Exercise input.
[Start of Attachment]

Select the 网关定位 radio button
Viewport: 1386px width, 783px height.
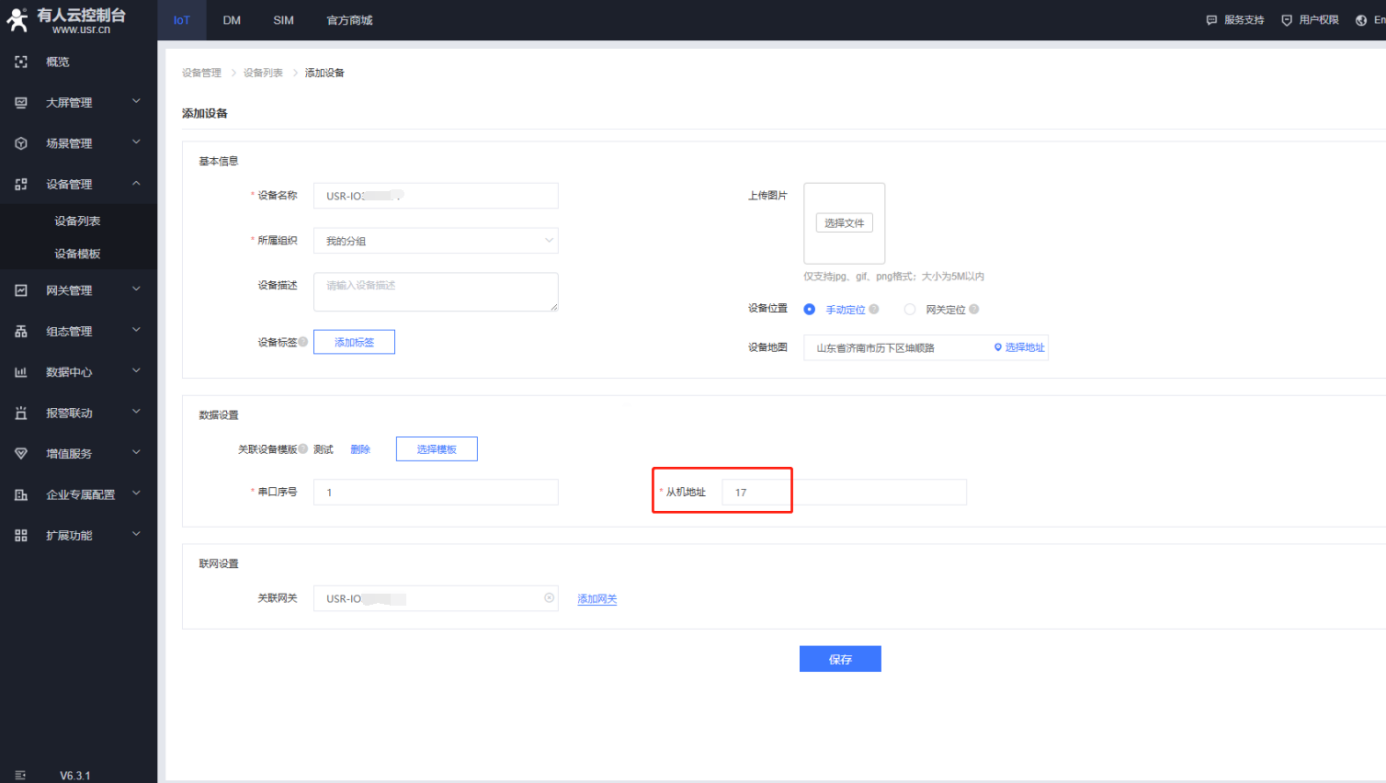(910, 310)
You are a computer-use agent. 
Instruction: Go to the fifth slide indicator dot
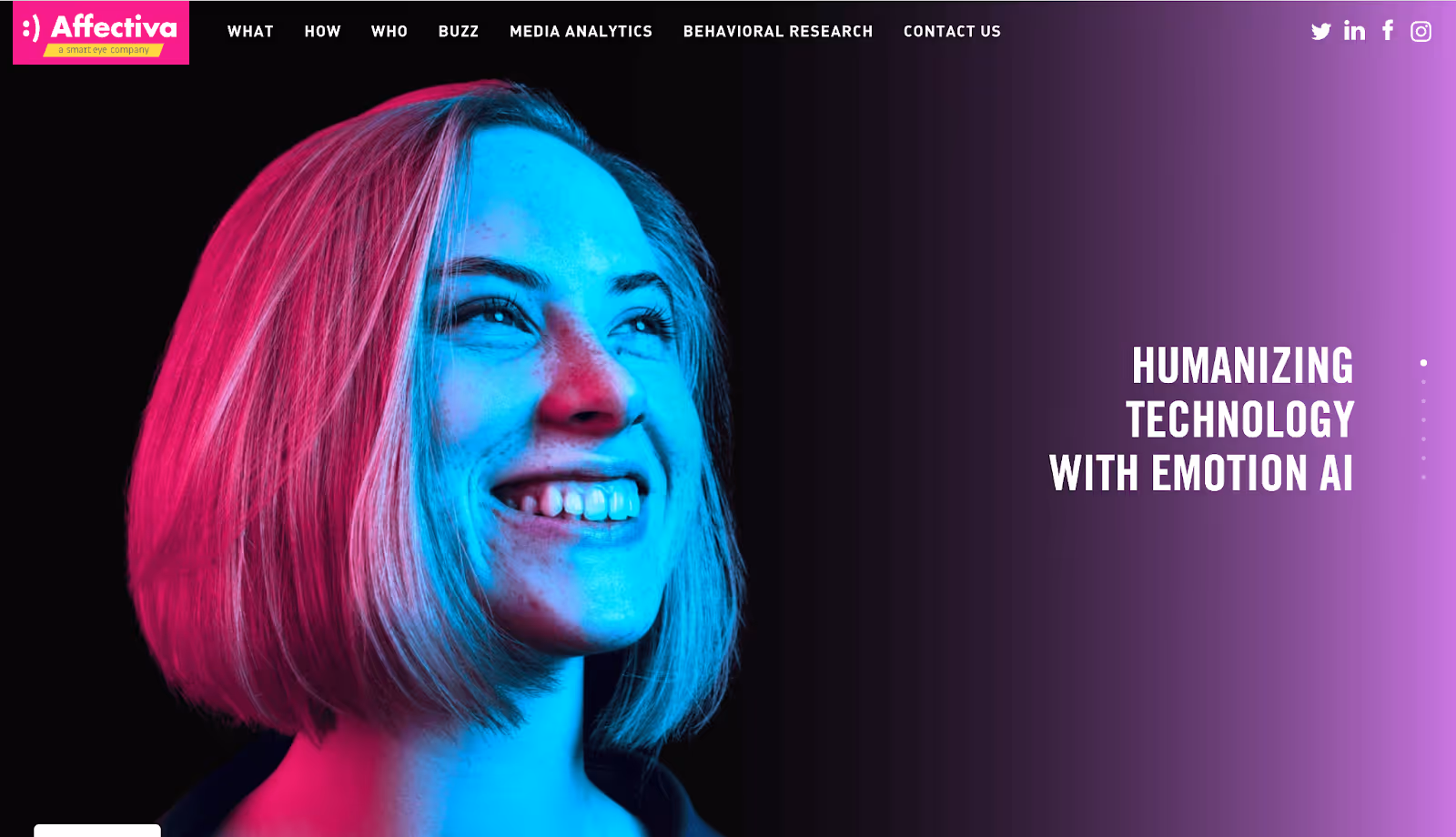tap(1423, 439)
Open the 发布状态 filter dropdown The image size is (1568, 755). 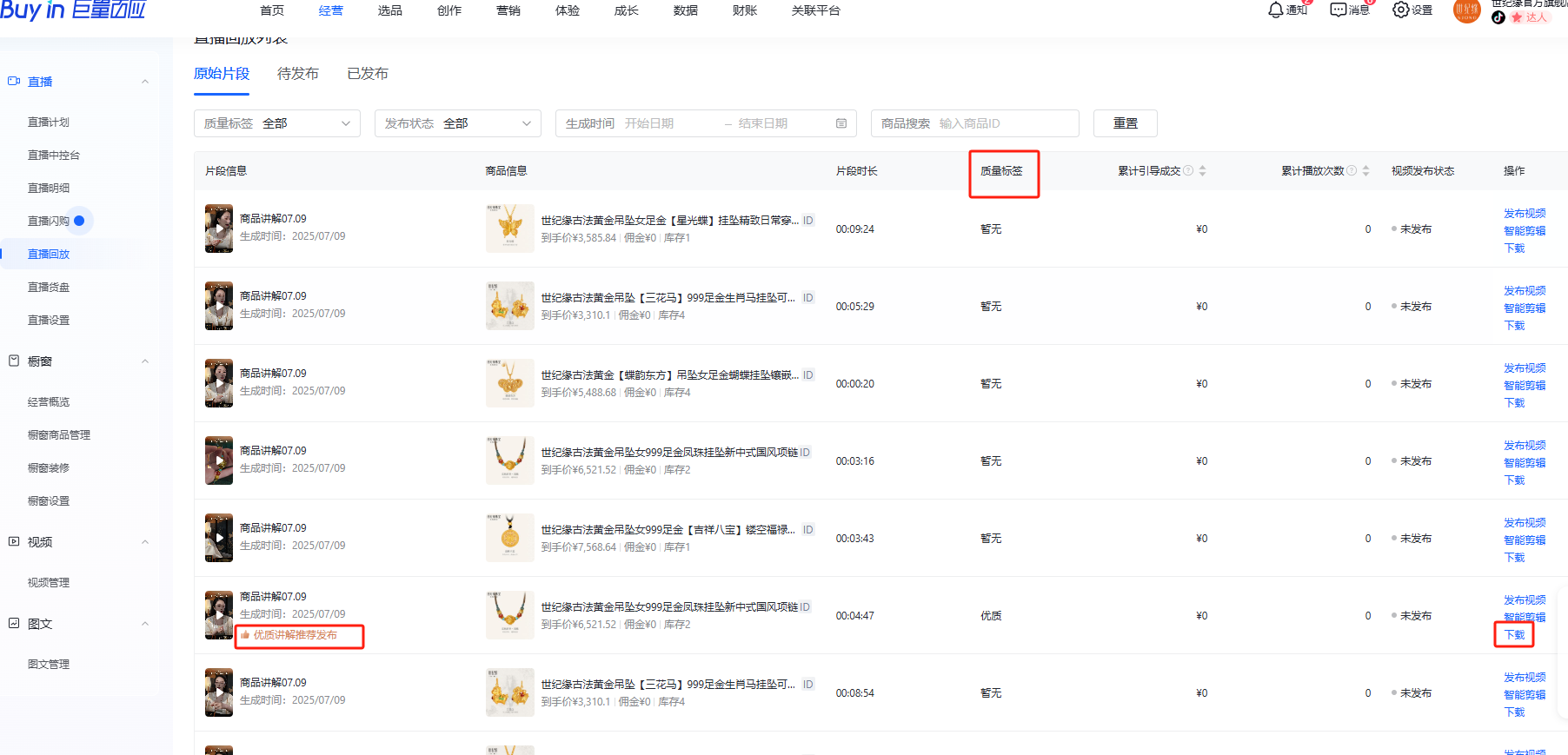tap(457, 123)
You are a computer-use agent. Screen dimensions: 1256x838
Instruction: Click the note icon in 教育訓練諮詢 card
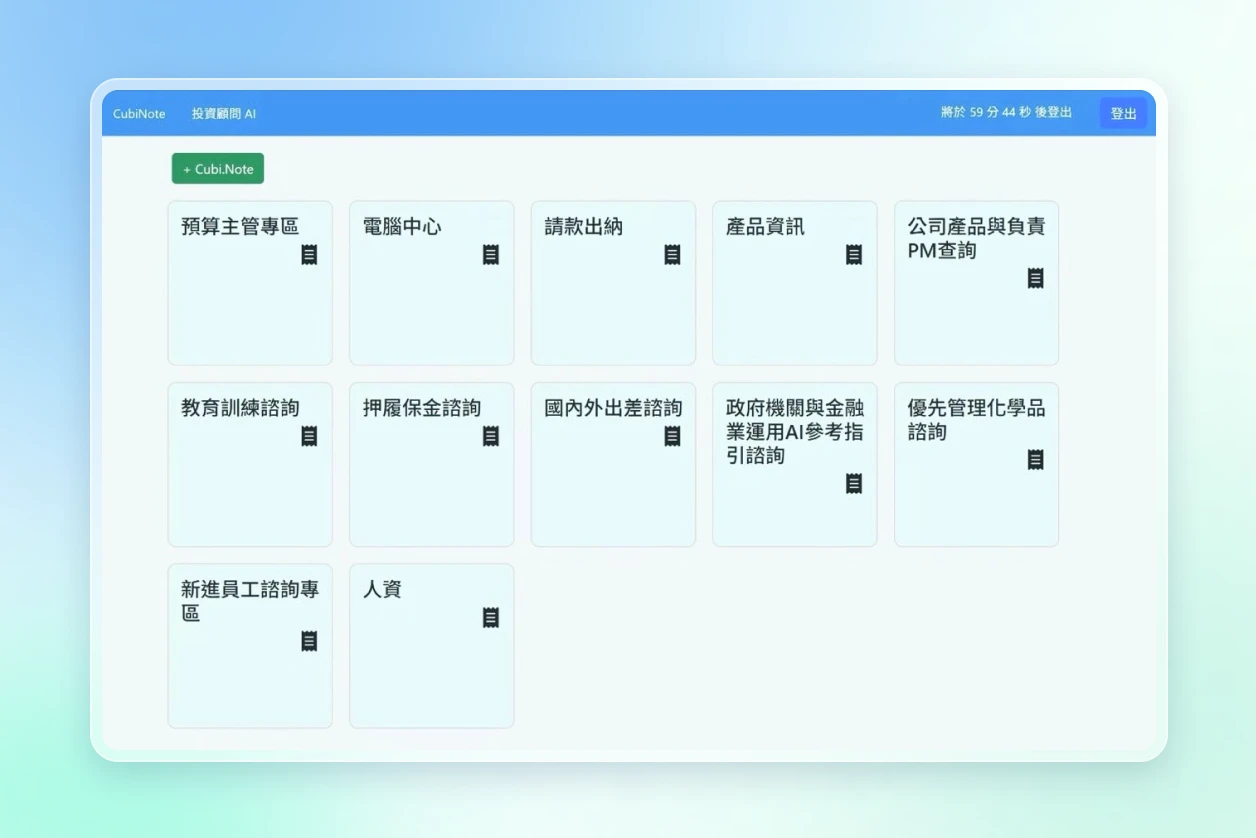tap(309, 436)
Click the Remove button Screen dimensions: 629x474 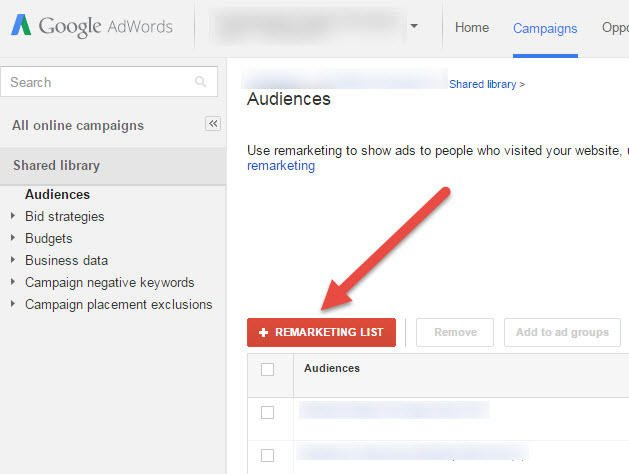click(x=455, y=332)
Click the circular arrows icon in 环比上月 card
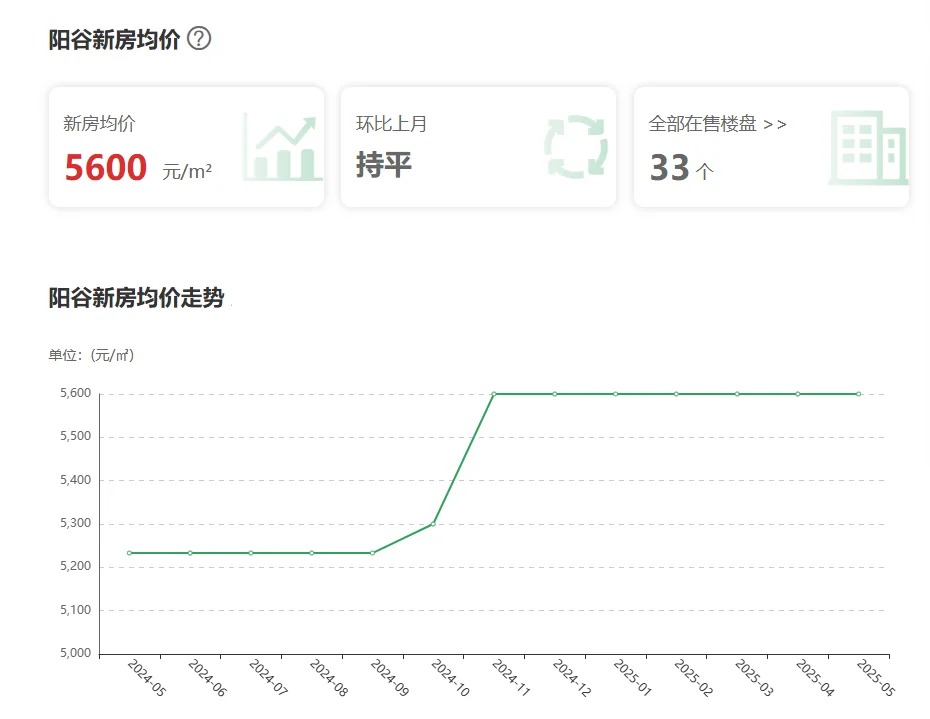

[End of Attachment]

Instructions for the task.
Copy out every line of the data in which the word "agent" is found.

Result.
You are a computer-use agent. 
You are a computer-use agent. Screen dimensions: 1256x838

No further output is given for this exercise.